### Consigne
Veuillez relever, dans le rapport de synthèse ci-dessous, toutes les personnes ou tous les groupes que l'auteur remercie ou félicite.
━━━ Texte source
Rapport de synthèse

Publié le 14/11/2016

Je tiens à remercier les organisateurs de leur confiance, même si la tâche qui consiste à synthétiser 17 rapports est particulièrement ardue. Merci aussi au TGI de Brest et à son président qui nous a offert l’hospitalité pour ce colloque, preuve que doctrine et jurisprudence marchent main dans la main pour arpenter le chemin du droit, en l’occurrence à la recherche du secret. Bravo à tous les intervenants, avec une mention spéciale aux étudiants du Master 2 de Droit privé fondamental, qui m’ont fait l’honneur de me choisir comme parrain de promotion. Sans vouloir les flatter, je pense qu’un profane, en écoutant aujourd’hui les uns et les autres, aurait éprouvé beaucoup de difficultés à discerner les enseignants de leurs étudiants, ce qui n’a rien de péjoratif pour les premiers et révèle qu’ils ont parfaitement rempli leur mission, à savoir ne garder aucun secret sur leurs savoirs et leurs connaissances.
━━━━━━
━━━ Entrées extraites
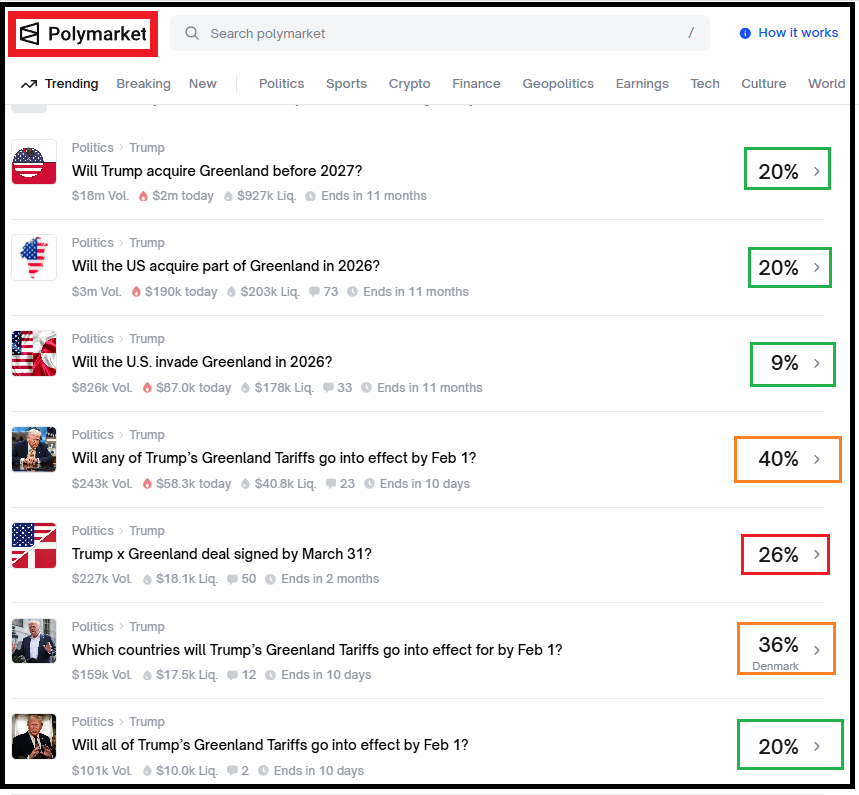Screen dimensions: 859x795
Task: Expand the 26% Greenland deal chevron
Action: 817,555
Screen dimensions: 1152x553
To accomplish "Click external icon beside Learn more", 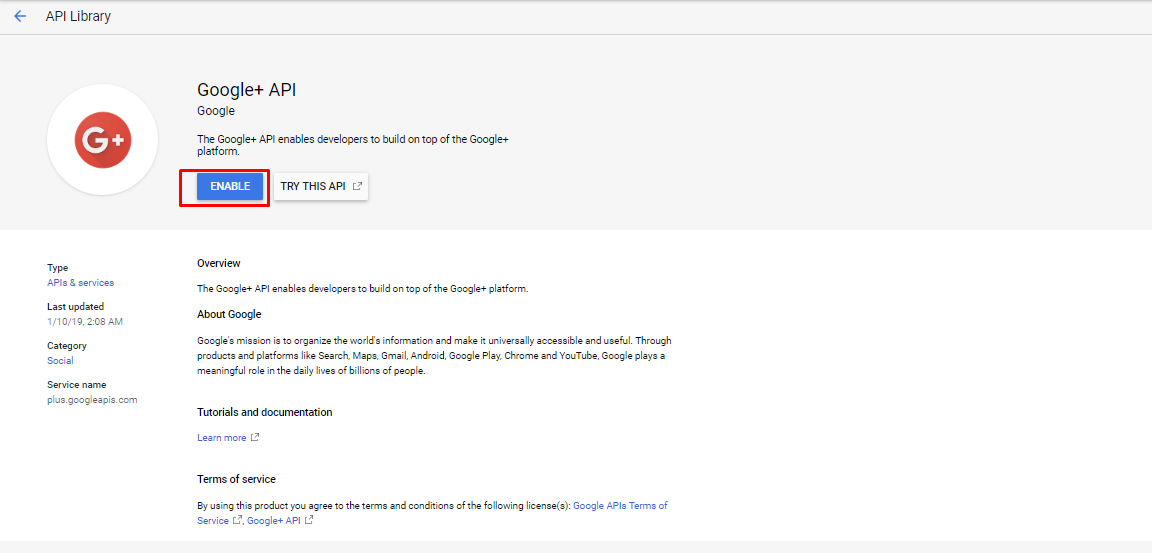I will [255, 438].
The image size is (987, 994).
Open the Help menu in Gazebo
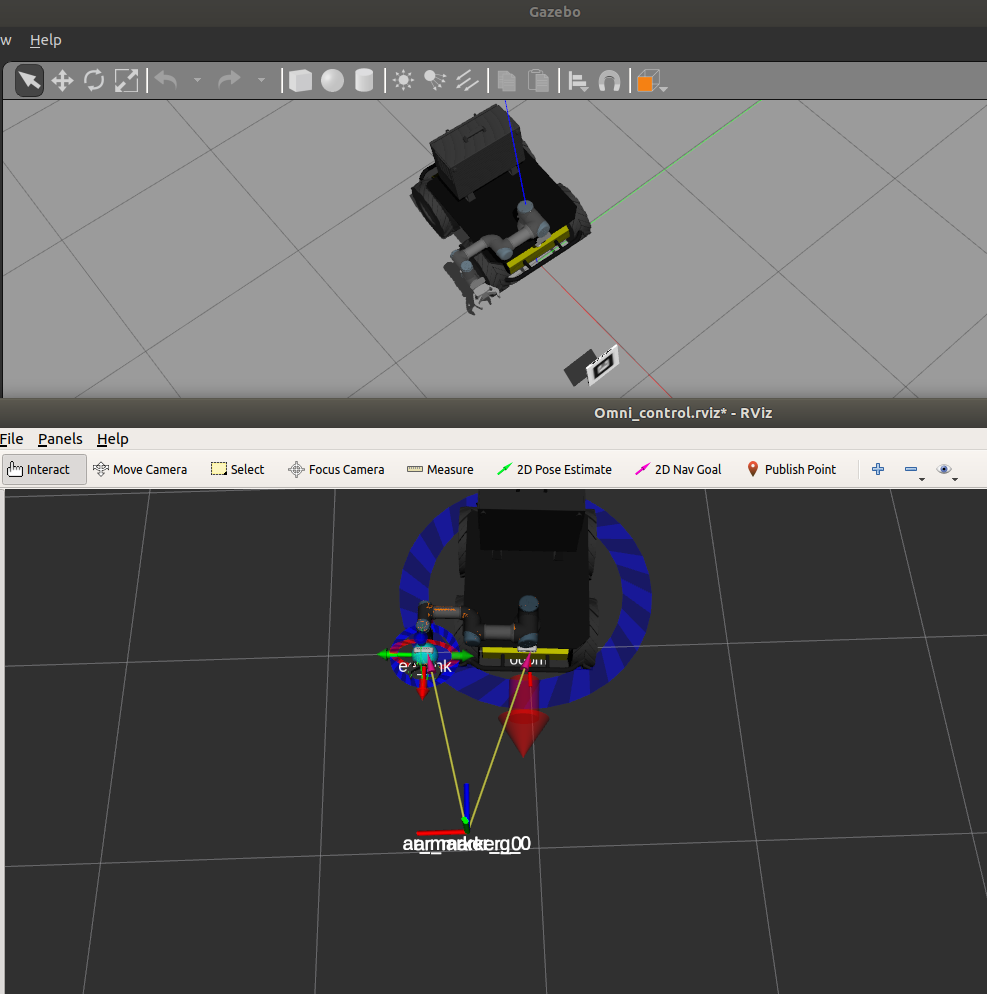[x=46, y=40]
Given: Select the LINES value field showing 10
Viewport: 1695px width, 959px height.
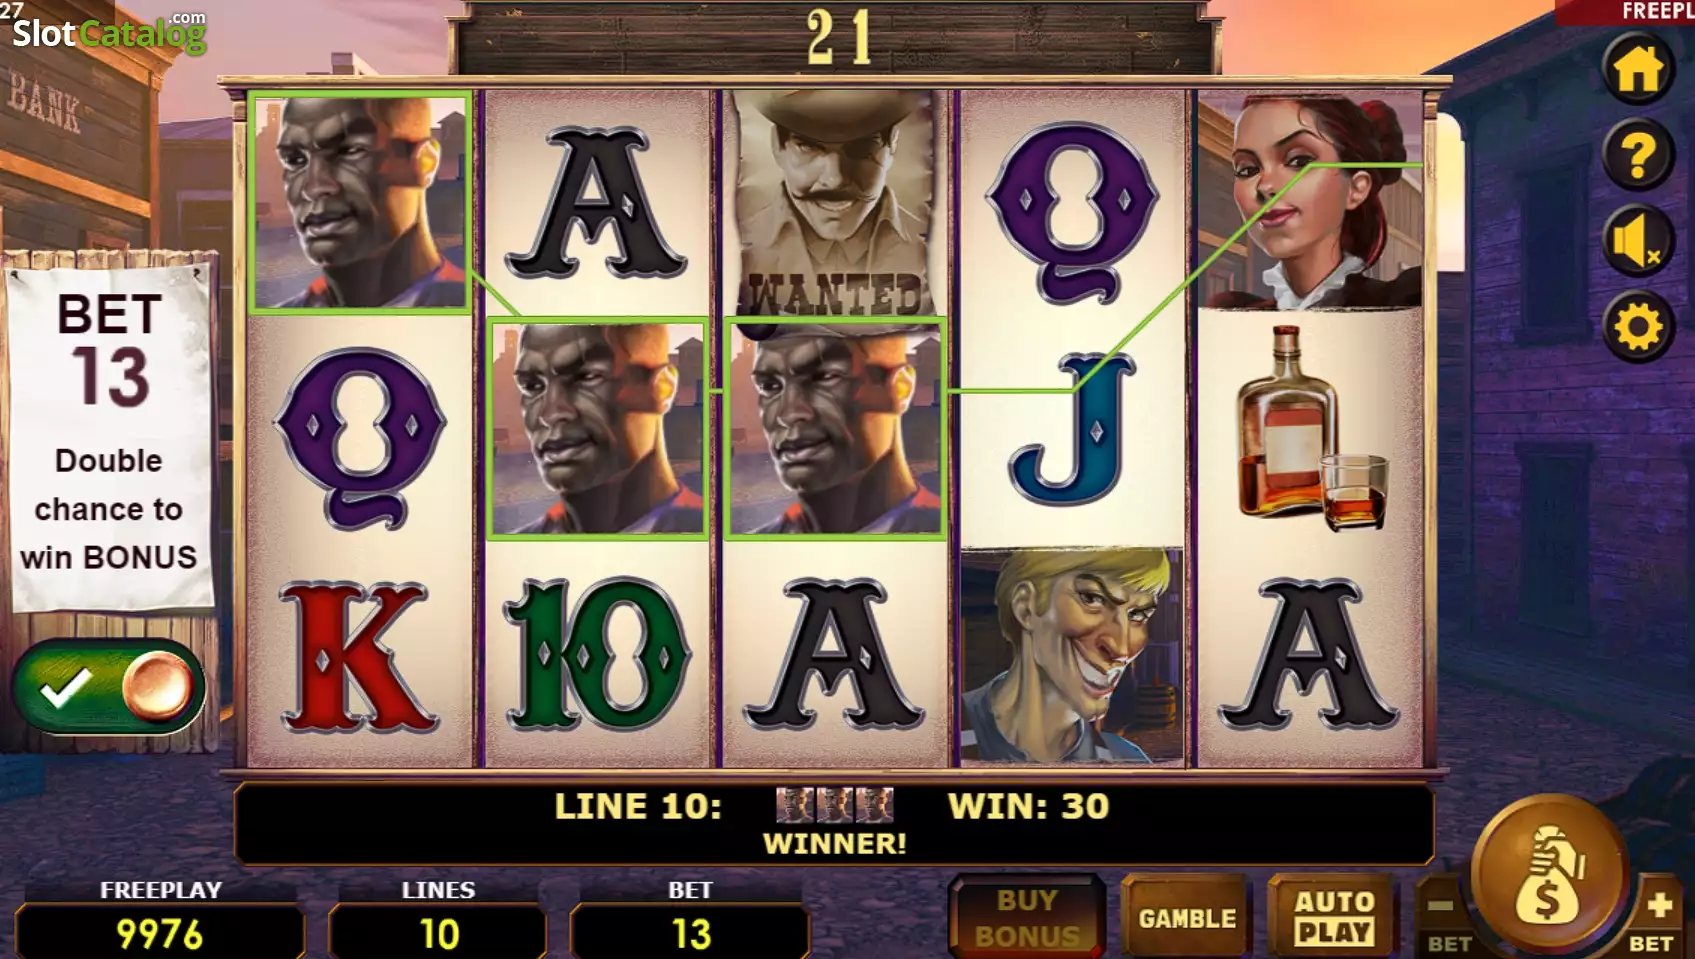Looking at the screenshot, I should click(438, 933).
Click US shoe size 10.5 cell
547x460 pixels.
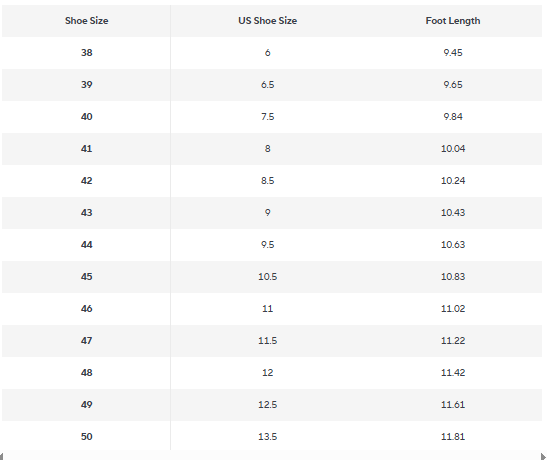[x=268, y=277]
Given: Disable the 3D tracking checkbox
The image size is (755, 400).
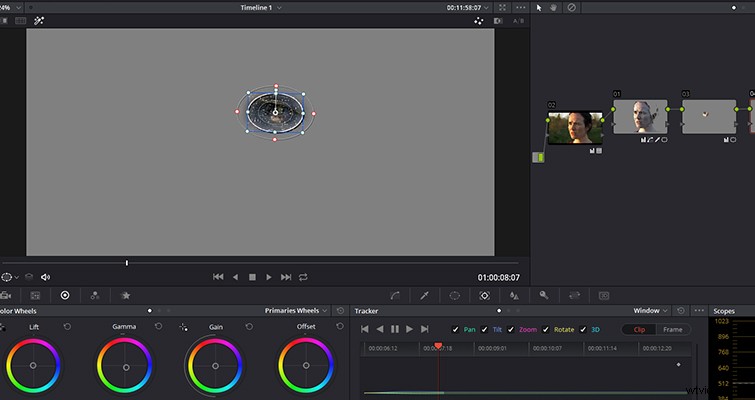Looking at the screenshot, I should (x=583, y=330).
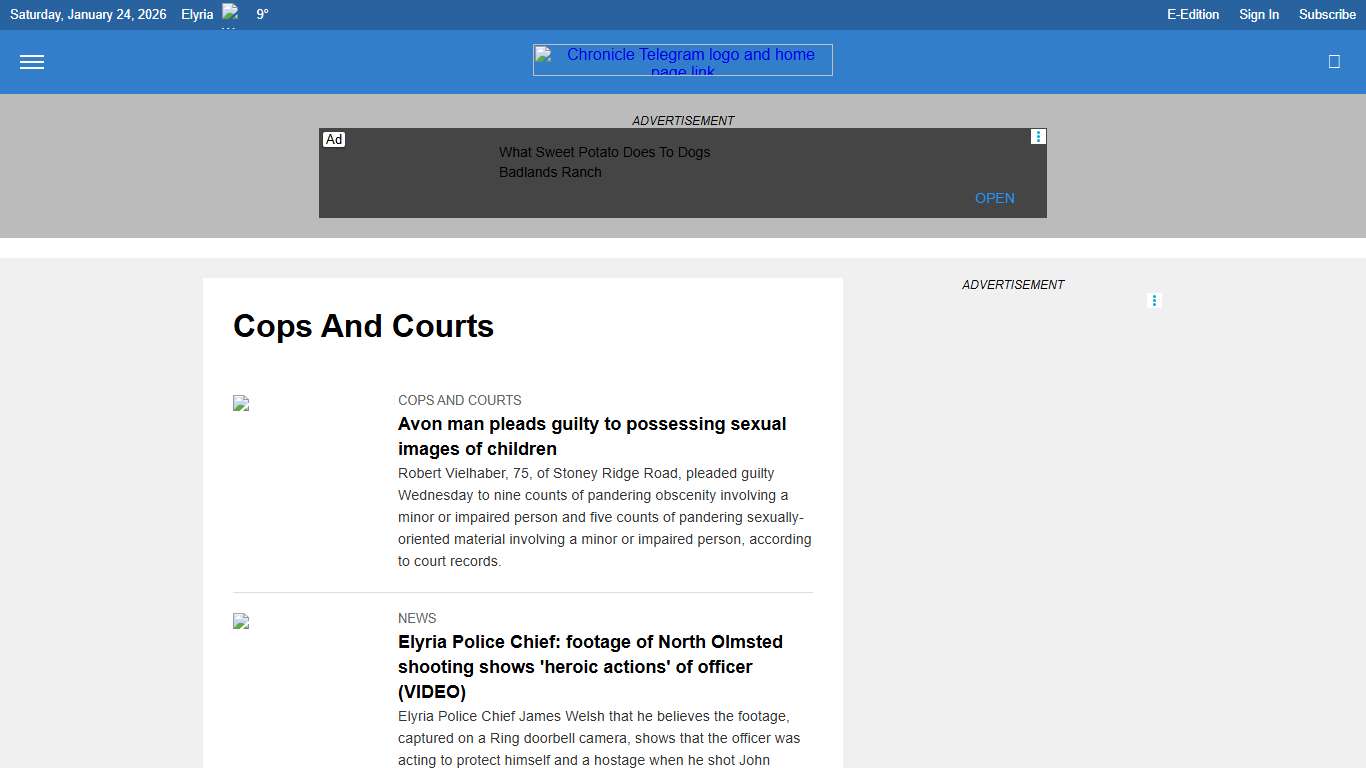Click the sidebar advertisement options icon
The height and width of the screenshot is (768, 1366).
(x=1154, y=300)
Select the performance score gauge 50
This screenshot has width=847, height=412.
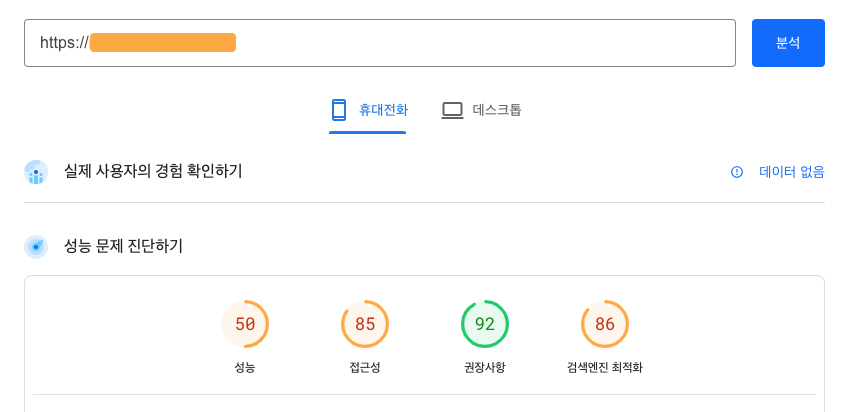[x=245, y=324]
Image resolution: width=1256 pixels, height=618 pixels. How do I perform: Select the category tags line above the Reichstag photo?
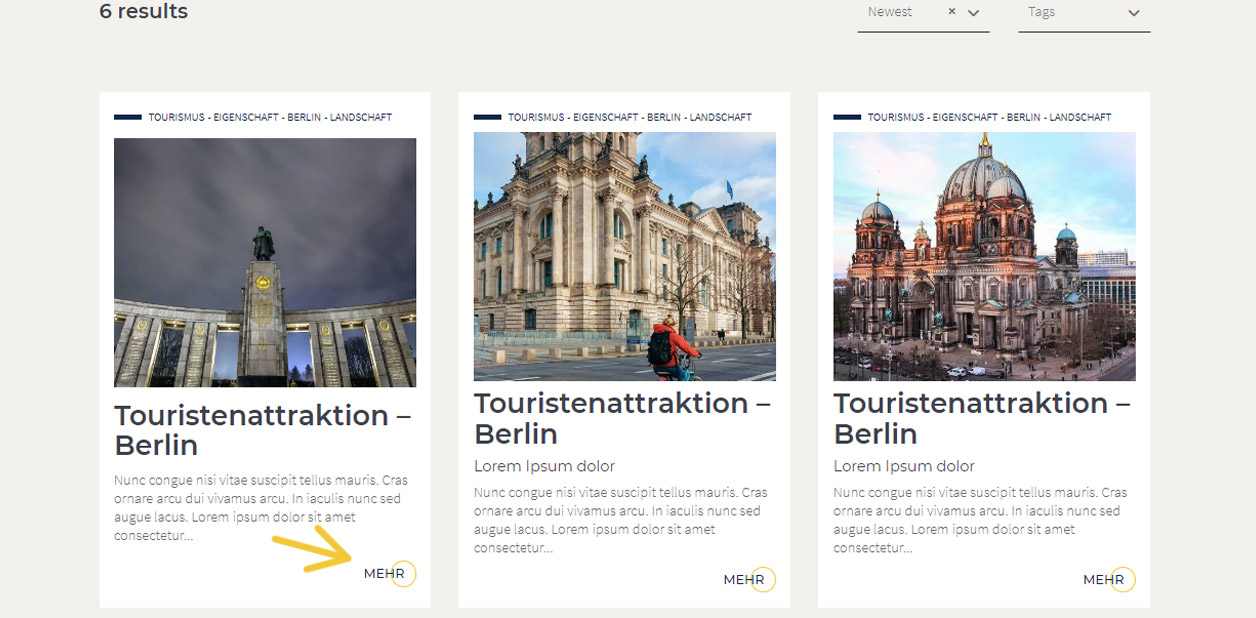629,117
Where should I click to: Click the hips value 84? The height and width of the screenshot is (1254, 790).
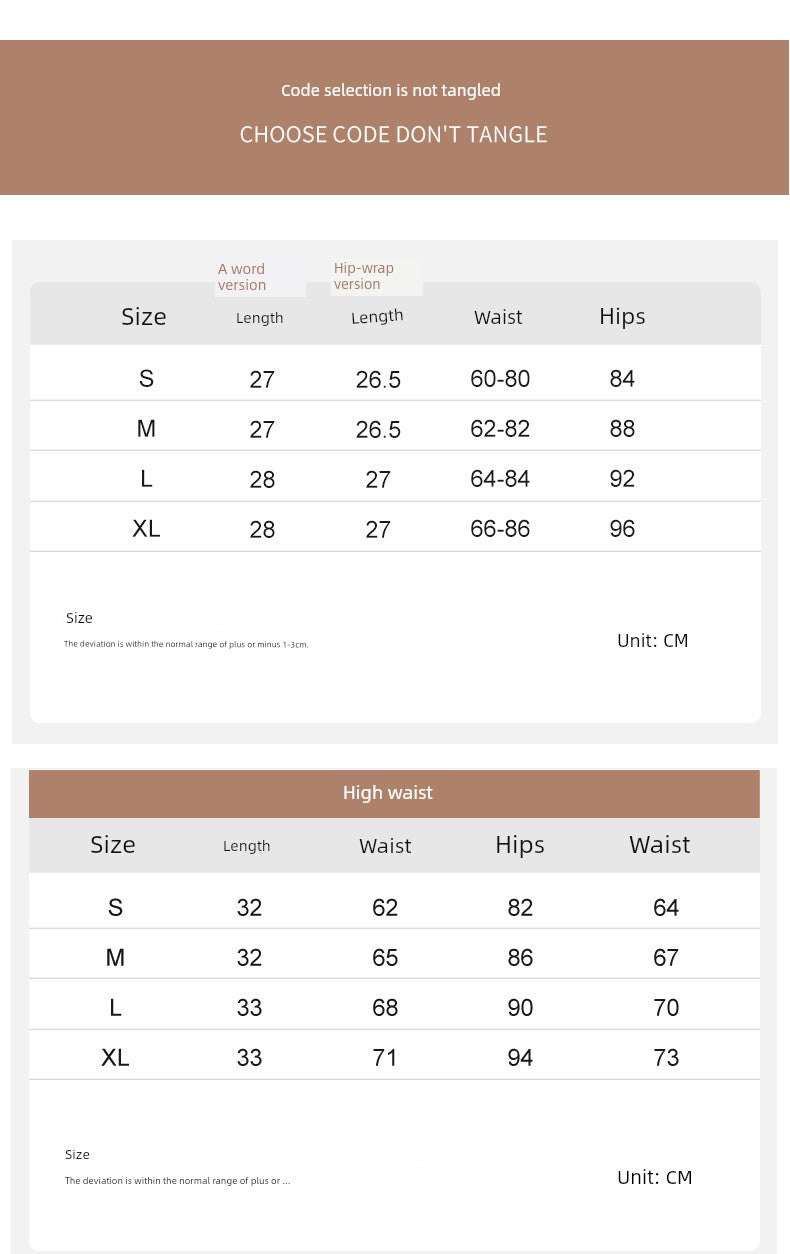pyautogui.click(x=622, y=379)
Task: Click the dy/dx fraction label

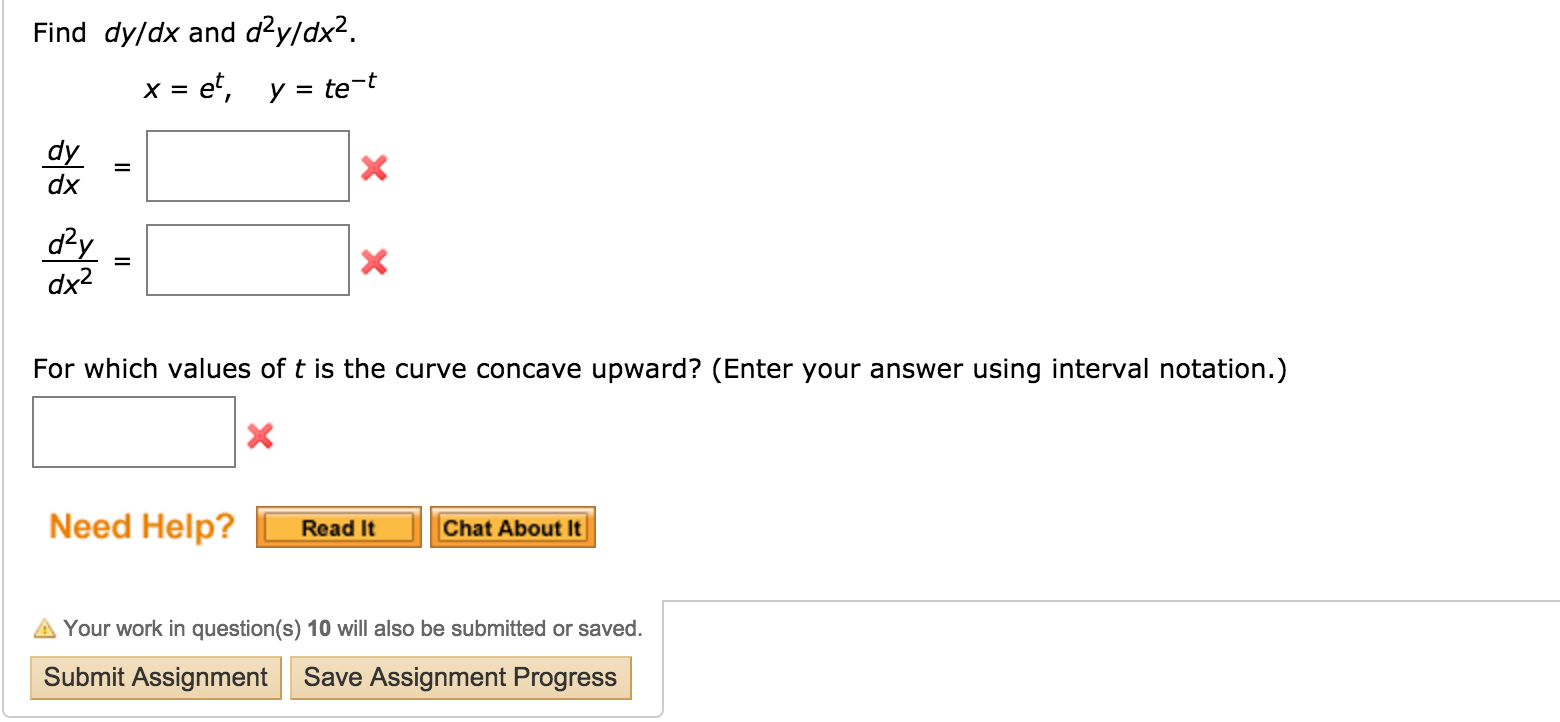Action: 64,168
━━━━━━
### Tâche accomplie
- les organisateurs
- le TGI de Brest
- le président du TGI de Brest
- tous les intervenants
- les étudiants du Master 2 de Droit privé fondamental